Frédéric Achard, acteur clé dans la préservation de la tradition théâtrale méridionale, brille dans son double rôle de metteur en scène de Marius et d’interprète de César, témoignant ainsi de son profond engagement pour le théâtre.
Il s’inscrit dans la lignée des grands comédiens du Sud, en tant qu’artiste aux multiples facettes, à la fois acteur, metteur en scène mais également musicien.
Dans une collaboration étroite avec son ami Christian Guérin, directeur de la Compagnie théâtrale Biagini, ils se sont attelés à un projet des plus ambitieux : insuffler une nouvelle vie à Marius, afin d’en étendre la renommée bien au-delà du Midi. Ce dessein audacieux a connu son apogée le 28 février dernier, coïncidant à la fois avec le jour anniversaire de la naissance de Marcel Pagnol et le cinquantenaire de sa disparition.
Pendant quatre soirées consécutives, le Théâtre Comœdia affichait complet, laissant l’enthousiasme et l’émotion régner en maîtres. En se faisant le porte-voix de l’âme provençale à travers Marius, Frédéric Achard ne s’est pas contenté de rendre un hommage à Pagnol; l’artiste a ressuscité l’esprit d’une époque, capturant l’essence même du patrimoine régional et de ses traditions.
C’est à cette occasion que nous avons rencontré Frédéric Achard sous le ciel d’Aubagne, berceau de Marcel Pagnol.
|---|
-- À FAIRE --
1. Recopiez fidèlement le passage du texte sur Frédéric Achard allant de « Frédéric Achard, acteur » jusqu'à « de sa disparition. ».
2. Traduisez en anglais cette phrase du texte sur Frédéric Achard : « C'est à cette occasion que nous avons rencontré Frédéric Achard sous le ciel d'Aubagne, berceau de Marcel Pagnol. »
3. Rédigez la suite du texte sur Frédéric Achard, en reprenant juste après sa dernière phrase.
Les données sont sans lien avec le texte sur Frédéric Achard.

-- DONNÉES FOURNIES --
|---|
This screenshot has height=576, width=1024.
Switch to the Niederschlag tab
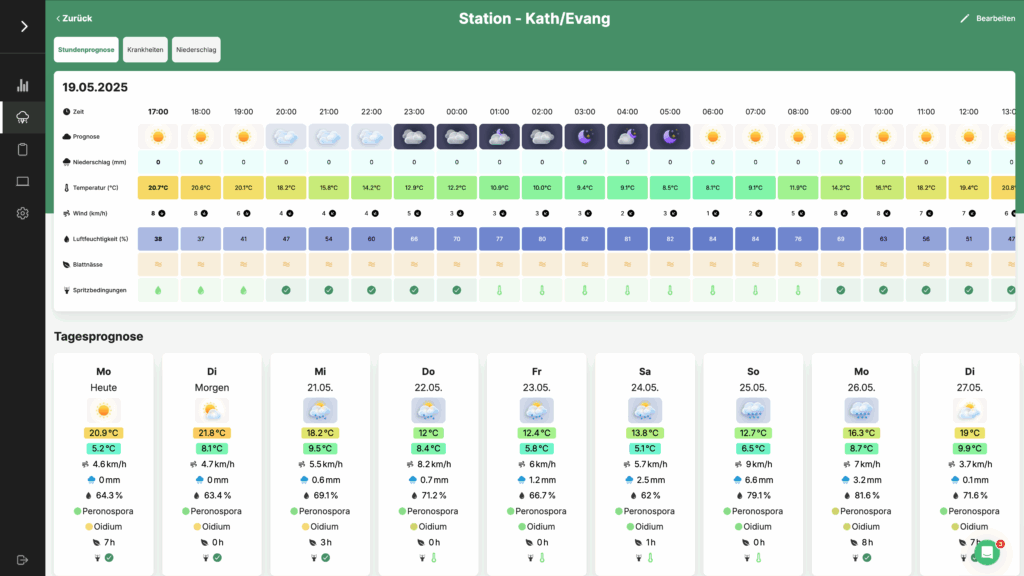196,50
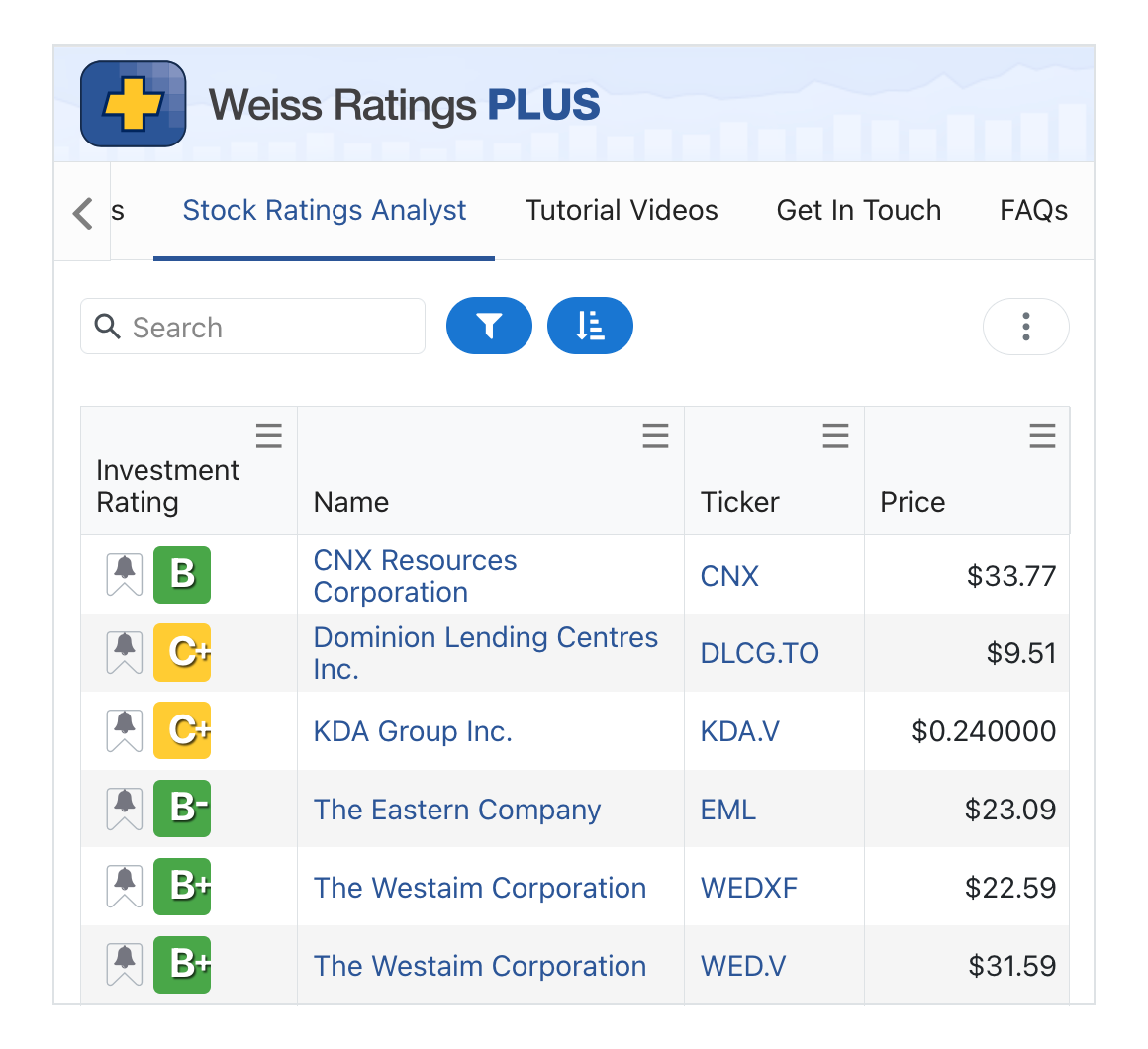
|---|
-- LES RÉPONSES --
1.
Frédéric Achard, acteur clé dans la préservation de la tradition théâtrale méridionale, brille dans son double rôle de metteur en scène de Marius et d’interprète de César, témoignant ainsi de son profond engagement pour le théâtre.
Il s’inscrit dans la lignée des grands comédiens du Sud, en tant qu’artiste aux multiples facettes, à la fois acteur, metteur en scène mais également musicien.
Dans une collaboration étroite avec son ami Christian Guérin, directeur de la Compagnie théâtrale Biagini, ils se sont attelés à un projet des plus ambitieux : insuffler une nouvelle vie à Marius, afin d’en étendre la renommée bien au-delà du Midi. Ce dessein audacieux a connu son apogée le 28 février dernier, coïncidant à la fois avec le jour anniversaire de la naissance de Marcel Pagnol et le cinquantenaire de sa disparition.

2. It was on this occasion that we met Frédéric Achard under the sky of Aubagne, the birthplace of Marcel Pagnol.

3.
Quel a été votre parcours de formation ?
Je baigne dans le théâtre depuis l’enfance, et suis devenu professionnel il y a près de vingt-cinq ans. J’ai d’abord été autodidacte, puis j’ai suivi pendant trois ans des cours à Marseille dans une école privée de théâtre (L’école professionnelle d’acteurs), où effectivement je me suis initié à la technique qui peut-être me manquait et l’avantage que j’ai eu à ce moment-là a été de commencer à tourner professionnellement. J’ai donc acquis et pu apprendre ce dont j’avais besoin sur le tas, au contact de comédiens.
Comment évoluez-vous dans le monde du spectacle ?
Je fais quelques apparitions au cinéma et à la télévision, je chante également dans un groupe Marseillais “Quartiers Nord”. J’ai joué dans toutes les œuvres de Pagnol, sauf une : La Fille du puisatier.
Quelle est la première des œuvres de Pagnol que vous avez jouée ?
C’était Marius ! J’avais 7 ans quand mon père, comédien amateur, m’a fait découvrir le théâtre en me proposant de passer pour la première fois de la salle à la scène, mais en voix-off, donc je n’apparaissais pas physiquement sur le plateau. J’étais la voix qui appelle Panisse à deux moments au premier acte. Mon père m’a immergé dans cet univers que je ne connaissais pas et que j’ai tout de suite trouvé magique. J’ai immédiatement aimé les décors, les costumes, les lumières. Voir comment on arrivait à faire vivre un plateau m’a également fasciné. J’ai été comme “piqué” à ce moment-là.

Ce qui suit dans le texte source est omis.